Juan apoyó la taza de café sobre la mesa, se acercó a María y
a sangre fría le dijo: “
Tengo algo que contarte pero no se bien por donde comenzar.” Ella quien ya sabía de sus amoríos recurrentes y de hecho habia perdonado más de los que hubiera querido, replicó: “seguramente tuviste
un pequeño inconveniente con alguna de tus
mujeres, que por cierto solo tienen
pajaritos en la cabeza”. Pero esta vez no se trataba de ninguna infidelidad, Juán lo había arruinado todo y de la peor manera.
Él titubeó unos segundos y comenzó a explicar lo ocurrido. “Anoche, cuando nos despedimos, me fuí al bar de la esquina para pensar en todo lo que habíamos hablado. Se muy bien que
nosotros, los de entonces, ya no somos los mismos amantes incondicionales que se prometen amor eterno. Y se también que muchas veces dejé
la habitación cerrada a tus súplicas de deseos personales. Pero tienes que comprender que después de anoche todo ha cambiado.

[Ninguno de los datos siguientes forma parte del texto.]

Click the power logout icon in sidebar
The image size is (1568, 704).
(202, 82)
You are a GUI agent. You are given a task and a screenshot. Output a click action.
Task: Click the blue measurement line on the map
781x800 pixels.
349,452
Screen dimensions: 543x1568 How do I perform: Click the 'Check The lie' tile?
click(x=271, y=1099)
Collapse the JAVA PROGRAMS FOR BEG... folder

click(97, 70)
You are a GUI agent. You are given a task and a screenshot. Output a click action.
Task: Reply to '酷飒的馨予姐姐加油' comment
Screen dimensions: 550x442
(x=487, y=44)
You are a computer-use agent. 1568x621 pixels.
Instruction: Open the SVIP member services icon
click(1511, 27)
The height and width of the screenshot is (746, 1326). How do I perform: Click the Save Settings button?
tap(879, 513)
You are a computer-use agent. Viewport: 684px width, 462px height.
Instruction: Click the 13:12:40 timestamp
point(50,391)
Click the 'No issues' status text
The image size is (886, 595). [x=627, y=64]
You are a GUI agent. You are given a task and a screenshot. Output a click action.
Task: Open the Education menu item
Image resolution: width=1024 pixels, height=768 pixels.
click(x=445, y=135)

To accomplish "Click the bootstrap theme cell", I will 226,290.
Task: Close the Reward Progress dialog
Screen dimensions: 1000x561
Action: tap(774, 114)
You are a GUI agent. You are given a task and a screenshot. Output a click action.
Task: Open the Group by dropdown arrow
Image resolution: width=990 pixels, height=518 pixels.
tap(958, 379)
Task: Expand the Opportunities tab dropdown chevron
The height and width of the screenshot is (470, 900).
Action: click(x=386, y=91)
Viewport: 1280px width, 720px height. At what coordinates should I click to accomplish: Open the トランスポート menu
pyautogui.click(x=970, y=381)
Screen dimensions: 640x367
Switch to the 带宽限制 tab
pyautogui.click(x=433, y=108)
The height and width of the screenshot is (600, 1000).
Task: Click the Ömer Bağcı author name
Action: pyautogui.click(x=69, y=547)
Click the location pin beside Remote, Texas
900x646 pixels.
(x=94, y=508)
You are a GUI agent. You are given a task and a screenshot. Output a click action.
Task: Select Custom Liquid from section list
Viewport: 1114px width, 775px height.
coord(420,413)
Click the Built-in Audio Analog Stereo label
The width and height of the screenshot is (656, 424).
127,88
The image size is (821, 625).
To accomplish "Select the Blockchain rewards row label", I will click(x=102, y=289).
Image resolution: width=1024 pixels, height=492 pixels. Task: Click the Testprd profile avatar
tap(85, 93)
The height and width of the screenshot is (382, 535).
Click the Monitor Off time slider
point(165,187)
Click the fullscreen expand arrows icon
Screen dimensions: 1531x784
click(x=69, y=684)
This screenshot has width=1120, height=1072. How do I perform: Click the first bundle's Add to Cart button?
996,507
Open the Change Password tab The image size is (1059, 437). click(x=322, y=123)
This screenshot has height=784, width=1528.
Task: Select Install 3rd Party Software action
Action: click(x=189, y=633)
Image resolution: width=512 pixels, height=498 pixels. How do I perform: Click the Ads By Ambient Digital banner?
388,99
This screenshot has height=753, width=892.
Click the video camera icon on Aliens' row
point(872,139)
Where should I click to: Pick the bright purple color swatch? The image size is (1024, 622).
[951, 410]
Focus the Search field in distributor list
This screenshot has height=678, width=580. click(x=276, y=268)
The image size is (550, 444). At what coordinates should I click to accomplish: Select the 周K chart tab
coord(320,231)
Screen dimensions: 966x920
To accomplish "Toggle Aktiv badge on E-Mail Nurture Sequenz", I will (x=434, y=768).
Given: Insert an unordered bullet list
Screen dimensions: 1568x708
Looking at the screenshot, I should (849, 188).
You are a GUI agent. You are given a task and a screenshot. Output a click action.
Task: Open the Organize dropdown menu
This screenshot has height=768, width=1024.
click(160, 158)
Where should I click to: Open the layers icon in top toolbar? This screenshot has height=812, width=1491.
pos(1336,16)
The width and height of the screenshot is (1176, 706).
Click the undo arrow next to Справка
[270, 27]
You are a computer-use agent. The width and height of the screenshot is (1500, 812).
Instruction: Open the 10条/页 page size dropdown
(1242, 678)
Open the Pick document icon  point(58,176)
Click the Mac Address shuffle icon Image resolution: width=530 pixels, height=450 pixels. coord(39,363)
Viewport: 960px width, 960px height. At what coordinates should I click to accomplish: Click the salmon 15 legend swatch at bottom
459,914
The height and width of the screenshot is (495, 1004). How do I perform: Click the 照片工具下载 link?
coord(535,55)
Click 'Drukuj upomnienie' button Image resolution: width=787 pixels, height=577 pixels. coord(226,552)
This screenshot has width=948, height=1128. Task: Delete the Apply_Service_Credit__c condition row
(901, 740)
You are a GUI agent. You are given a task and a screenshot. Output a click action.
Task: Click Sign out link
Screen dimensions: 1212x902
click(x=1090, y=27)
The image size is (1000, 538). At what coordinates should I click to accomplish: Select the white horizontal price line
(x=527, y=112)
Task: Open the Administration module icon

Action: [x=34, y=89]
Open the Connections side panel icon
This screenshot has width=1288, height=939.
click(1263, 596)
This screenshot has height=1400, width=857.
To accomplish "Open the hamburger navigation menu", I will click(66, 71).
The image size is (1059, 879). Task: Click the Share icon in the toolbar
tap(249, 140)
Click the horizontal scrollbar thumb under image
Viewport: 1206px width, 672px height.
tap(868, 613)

Cuando me senté solo en aquella mesa a tomar una copa de cognac, lo ví. Dos mesas más lejos de la mía,
un hombre en la oscuridad alzaba su copa como invitándome a otro trago. En ese instante
el color que cayó del cielo desintegró mi escencia para siempre. Yo, un simple y racional mortal, me encontraba dibujando los mas extraños pensamientos
en las montañas de la locura desconocida hasta entonces. Transgresora pero hiriente a la vez. Un abismo tan desconocido que recorria
la alfombrilla de los goces y los rezos suplicando piedad de mi. De ese Juan que había sido hasta hoy, el
tulipán negro que todas las mujeres querian alcanzar.
Hoy solamente necesito volverme
invisible a tu mirada y que aceptes mis disculpas, como
las confesiones de una máscara que no se atreve a despedirse sin guardar
la eternidad del instante en el que alguna vez te dijo que te amaba.